--- Testo citato ---
Nuove generazioni in cucina:
i giovani che stanno
cambiando il volto
della ristorazione
Dalla sostenibilità alle nuove forme d’impresa, i giovani chef italiani sotto i 35 anni stanno trasformando la cucina in un laboratorio etico, creativo e imprenditoriale, capace di ridefinire il futuro della ristorazione
C’è un’energia che attraversa oggi le cucine italiane: non è solo tecnica né solo estetica, ma un’urgenza pratica e morale. I giovani cuochi sotto i 35 anni che popolano le guide, le insegne nuove e i progetti più coraggiosi non stanno semplicemente facendo carriera: stanno riscrivendo regole, ritmi e priorità. Da Nord a Sud, fra ristoranti di quartiere e indirizzi stellati, emergono chef che hanno scelto percorsi formativi non convenzionali, una visione dichiaratamente sostenibile e un marcato spirito imprenditoriale - talvolta tutto questo insieme, spesso a vent’anni. È a loro che dedichiamo questo ritratto collettivo: volti reali, nomi veri, progetti che raccontano l’Italia che verrà.

Un tratto comune: formazione ibrida e apprendistati globali
Molti dei giovani che oggi fanno parlare di sé non arrivano più esclusivamente dall’alberghiero o dalla scuola classica: il loro curriculum somiglia a una mappa con tappe brevi ma intense in cucine europee, stage tecnici in offshoots della ristorazione, corsi su tecniche fermentative, residui di startup food-tech e collaborazioni con produttori locali. Hanno imparato on the job, ma coltivano anche saperi trasversali - management, comunicazione digitale, agricoltura rigenerativa - utili per gestire il ristorante come impresa e il cibo come messaggio. Questa commistione spiega perché molte aperture giovanili siano allo stesso tempo laboratorio creativo e impresa sostenibile.
Chi sono (alcuni nomi e perché guardare a loro)

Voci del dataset
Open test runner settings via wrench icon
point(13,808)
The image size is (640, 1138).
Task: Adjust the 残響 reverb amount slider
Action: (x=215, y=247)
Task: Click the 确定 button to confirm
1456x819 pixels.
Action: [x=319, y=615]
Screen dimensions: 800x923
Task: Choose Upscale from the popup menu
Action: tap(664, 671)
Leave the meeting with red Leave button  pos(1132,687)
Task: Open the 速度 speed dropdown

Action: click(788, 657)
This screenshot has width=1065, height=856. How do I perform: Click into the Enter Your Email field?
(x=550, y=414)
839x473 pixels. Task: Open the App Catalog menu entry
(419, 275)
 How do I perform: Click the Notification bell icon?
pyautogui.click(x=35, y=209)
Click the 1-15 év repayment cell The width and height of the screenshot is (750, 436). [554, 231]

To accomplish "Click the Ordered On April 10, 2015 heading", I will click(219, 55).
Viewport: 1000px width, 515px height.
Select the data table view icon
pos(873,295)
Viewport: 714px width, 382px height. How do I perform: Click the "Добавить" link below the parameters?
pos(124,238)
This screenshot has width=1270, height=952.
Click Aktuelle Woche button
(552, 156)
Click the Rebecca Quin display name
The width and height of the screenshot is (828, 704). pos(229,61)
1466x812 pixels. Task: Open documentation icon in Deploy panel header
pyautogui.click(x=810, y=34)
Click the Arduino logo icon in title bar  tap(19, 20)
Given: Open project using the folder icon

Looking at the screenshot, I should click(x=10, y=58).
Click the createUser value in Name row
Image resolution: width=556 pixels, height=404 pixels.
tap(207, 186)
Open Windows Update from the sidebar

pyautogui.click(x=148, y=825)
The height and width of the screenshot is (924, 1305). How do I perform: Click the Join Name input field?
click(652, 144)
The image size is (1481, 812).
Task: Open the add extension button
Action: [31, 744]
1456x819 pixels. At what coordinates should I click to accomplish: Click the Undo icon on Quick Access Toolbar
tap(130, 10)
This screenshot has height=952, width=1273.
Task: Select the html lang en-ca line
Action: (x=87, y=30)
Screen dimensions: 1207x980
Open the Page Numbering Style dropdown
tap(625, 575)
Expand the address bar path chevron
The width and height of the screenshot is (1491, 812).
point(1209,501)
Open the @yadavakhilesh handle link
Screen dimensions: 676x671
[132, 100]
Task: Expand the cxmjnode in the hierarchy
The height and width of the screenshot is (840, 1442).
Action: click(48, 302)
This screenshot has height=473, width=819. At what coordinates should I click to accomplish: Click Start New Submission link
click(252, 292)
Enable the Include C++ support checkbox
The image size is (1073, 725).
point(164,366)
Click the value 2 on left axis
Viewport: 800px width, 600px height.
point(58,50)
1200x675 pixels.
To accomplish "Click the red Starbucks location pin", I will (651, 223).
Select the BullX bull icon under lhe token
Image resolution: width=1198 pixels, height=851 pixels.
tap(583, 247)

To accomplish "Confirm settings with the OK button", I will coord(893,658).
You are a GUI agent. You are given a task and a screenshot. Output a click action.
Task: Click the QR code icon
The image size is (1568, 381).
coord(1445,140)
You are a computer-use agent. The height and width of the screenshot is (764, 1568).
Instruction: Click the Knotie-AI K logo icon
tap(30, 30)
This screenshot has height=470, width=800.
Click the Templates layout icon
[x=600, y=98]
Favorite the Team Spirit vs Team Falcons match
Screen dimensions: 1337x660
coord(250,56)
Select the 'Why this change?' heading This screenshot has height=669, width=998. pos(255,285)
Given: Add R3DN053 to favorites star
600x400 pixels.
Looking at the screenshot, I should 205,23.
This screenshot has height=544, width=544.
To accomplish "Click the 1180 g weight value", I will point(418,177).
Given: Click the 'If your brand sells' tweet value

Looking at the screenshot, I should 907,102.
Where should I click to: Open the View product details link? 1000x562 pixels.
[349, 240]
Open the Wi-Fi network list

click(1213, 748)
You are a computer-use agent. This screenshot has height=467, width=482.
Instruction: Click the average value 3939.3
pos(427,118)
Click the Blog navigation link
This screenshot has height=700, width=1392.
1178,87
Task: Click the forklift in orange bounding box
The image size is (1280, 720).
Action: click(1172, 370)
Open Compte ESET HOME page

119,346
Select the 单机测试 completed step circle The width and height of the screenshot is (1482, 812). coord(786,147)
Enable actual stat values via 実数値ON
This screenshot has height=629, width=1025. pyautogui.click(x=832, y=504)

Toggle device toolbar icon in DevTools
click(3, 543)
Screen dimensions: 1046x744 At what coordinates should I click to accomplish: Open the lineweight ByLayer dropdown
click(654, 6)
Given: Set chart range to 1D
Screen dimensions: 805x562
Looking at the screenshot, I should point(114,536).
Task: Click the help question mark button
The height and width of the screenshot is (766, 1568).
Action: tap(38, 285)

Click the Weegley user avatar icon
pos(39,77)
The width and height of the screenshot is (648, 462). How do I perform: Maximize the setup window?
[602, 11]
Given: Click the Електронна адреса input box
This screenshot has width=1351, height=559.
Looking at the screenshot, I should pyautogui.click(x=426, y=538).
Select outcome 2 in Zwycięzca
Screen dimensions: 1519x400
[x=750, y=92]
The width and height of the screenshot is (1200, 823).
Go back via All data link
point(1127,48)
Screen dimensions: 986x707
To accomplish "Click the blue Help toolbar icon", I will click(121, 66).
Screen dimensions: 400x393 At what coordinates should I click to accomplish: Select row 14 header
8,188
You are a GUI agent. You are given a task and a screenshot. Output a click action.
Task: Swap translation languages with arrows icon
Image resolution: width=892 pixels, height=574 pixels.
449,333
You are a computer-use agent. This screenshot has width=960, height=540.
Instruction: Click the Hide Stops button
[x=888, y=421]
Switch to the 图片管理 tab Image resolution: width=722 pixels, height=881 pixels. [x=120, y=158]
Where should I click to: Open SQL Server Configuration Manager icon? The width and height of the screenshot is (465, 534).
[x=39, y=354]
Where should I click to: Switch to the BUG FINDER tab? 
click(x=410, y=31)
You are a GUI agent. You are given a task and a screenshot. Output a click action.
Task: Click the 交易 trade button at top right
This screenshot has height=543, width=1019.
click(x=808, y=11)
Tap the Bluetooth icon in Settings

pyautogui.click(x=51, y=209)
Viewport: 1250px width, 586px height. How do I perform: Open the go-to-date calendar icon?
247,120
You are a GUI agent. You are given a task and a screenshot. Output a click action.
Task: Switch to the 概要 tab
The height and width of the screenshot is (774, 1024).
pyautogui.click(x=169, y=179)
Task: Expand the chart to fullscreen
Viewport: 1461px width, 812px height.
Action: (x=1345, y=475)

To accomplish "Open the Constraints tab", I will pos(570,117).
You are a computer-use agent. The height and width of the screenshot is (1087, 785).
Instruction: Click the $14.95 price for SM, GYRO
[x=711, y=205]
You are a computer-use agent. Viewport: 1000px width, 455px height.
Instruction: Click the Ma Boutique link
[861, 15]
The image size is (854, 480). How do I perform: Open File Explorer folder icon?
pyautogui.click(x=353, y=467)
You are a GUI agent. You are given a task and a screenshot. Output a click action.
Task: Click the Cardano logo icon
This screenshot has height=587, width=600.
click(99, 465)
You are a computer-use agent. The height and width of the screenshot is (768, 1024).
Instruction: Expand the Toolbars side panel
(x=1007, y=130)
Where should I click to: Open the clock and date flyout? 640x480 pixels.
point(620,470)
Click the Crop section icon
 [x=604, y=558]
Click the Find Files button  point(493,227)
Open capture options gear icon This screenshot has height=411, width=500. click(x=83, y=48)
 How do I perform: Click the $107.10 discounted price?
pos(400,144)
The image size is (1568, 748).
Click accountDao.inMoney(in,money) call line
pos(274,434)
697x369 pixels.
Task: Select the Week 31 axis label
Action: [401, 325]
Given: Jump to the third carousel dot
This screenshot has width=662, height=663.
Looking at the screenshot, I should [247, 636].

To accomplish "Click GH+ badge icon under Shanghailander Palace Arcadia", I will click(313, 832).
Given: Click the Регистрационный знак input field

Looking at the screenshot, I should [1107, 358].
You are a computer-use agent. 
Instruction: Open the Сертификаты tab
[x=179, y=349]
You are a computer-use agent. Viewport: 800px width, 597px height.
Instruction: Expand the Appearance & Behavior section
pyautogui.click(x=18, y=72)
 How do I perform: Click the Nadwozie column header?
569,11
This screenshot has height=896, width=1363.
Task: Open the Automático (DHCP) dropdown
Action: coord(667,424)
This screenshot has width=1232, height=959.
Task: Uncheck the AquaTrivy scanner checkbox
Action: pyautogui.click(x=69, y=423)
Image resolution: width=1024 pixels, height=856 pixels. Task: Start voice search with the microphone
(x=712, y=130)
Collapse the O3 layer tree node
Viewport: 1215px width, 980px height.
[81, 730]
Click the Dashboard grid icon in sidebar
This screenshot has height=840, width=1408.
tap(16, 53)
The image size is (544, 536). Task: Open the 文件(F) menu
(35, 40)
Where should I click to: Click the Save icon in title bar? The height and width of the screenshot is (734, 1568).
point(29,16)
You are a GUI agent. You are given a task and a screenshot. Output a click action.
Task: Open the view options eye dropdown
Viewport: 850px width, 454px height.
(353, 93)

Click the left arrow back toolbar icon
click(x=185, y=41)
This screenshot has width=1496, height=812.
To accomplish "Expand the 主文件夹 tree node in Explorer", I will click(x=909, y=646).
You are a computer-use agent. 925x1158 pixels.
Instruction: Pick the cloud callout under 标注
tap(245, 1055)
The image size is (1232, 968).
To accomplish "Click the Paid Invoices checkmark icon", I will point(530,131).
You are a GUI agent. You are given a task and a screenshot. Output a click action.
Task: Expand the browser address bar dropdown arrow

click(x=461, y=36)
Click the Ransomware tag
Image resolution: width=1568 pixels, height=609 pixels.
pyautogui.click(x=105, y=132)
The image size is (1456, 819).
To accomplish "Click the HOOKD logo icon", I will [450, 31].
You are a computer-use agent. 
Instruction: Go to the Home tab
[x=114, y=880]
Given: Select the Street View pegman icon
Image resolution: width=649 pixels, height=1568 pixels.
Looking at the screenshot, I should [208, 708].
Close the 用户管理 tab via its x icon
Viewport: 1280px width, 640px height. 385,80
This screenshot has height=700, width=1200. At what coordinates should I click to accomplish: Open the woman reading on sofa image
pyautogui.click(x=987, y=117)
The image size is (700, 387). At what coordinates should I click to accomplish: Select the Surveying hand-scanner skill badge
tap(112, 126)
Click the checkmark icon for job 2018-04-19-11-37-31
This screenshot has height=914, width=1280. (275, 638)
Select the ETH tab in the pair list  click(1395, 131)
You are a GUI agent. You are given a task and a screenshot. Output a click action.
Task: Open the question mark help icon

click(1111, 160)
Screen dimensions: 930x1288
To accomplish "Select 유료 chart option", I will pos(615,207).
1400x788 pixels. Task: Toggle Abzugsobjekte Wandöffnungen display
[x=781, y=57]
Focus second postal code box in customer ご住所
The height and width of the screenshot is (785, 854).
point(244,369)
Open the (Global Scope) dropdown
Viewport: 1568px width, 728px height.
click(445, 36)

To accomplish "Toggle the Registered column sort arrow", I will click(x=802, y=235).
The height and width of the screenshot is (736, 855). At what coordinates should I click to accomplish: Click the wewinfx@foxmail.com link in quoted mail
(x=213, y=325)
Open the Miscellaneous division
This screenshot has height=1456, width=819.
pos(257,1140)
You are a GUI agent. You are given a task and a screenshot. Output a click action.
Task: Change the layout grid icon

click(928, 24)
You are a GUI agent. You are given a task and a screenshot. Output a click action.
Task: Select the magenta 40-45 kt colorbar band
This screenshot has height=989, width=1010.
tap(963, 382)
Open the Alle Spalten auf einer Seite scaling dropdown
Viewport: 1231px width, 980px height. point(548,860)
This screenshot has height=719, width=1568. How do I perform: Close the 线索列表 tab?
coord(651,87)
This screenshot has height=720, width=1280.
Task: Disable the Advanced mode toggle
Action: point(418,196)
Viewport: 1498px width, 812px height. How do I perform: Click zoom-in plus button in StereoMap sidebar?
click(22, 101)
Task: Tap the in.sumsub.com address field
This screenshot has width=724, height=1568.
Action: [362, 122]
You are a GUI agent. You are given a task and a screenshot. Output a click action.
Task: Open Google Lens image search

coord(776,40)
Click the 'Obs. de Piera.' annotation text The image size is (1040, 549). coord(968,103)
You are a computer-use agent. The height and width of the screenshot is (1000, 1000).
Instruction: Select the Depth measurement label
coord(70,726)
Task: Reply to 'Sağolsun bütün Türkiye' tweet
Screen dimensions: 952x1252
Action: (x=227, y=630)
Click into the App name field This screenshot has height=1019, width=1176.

--- Consegna ---
Trascriva il passo del testo sui giovani chef da "Un tratto comune: formazione" a "e impresa sostenibile.", ribattezzando "formazione ibrida" in "formazione mista".

--- Risultato ---
Un tratto comune: formazione mista e apprendistati globali
Molti dei giovani che oggi fanno parlare di sé non arrivano più esclusivamente dall’alberghiero o dalla scuola classica: il loro curriculum somiglia a una mappa con tappe brevi ma intense in cucine europee, stage tecnici in offshoots della ristorazione, corsi su tecniche fermentative, residui di startup food-tech e collaborazioni con produttori locali. Hanno imparato on the job, ma coltivano anche saperi trasversali - management, comunicazione digitale, agricoltura rigenerativa - utili per gestire il ristorante come impresa e il cibo come messaggio. Questa commistione spiega perché molte aperture giovanili siano allo stesso tempo laboratorio creativo e impresa sostenibile.